(Saved entries)
=-=-=

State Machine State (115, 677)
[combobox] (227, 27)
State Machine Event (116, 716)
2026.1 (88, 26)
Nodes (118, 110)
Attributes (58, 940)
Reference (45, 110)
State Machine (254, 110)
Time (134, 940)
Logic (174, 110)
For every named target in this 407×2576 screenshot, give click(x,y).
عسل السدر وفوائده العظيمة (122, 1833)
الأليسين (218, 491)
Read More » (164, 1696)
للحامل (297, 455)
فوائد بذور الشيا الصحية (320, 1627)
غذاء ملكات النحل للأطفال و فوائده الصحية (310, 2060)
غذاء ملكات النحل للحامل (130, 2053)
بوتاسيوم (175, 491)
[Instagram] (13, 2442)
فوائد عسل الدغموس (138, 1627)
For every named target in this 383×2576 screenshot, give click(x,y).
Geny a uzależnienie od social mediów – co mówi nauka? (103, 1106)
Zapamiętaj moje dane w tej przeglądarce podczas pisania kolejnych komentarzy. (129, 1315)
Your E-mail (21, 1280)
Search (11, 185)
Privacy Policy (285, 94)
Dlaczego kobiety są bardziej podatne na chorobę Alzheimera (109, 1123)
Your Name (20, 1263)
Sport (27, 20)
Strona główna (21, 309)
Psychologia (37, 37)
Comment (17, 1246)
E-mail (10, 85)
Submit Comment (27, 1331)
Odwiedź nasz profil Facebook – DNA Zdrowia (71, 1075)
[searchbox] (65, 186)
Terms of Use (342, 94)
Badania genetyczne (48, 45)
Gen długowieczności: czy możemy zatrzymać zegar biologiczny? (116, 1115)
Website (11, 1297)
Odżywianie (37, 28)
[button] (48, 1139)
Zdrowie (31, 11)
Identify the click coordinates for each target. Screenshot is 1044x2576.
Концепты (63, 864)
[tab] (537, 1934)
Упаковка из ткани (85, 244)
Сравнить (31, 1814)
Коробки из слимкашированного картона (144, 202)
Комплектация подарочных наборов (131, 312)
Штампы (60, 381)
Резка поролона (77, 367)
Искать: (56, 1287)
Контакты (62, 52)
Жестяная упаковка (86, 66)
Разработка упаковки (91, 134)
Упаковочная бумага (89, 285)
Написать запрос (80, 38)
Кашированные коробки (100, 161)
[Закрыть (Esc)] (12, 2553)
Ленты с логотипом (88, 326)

=-=-=

▶ **Work request**
All of the lines above that carry the string "الصحية" need to be found and copied.

▶ **Expected answer**
فوائد بذور الشيا الصحية (320, 1627)
غذاء ملكات النحل للأطفال و فوائده الصحية (310, 2060)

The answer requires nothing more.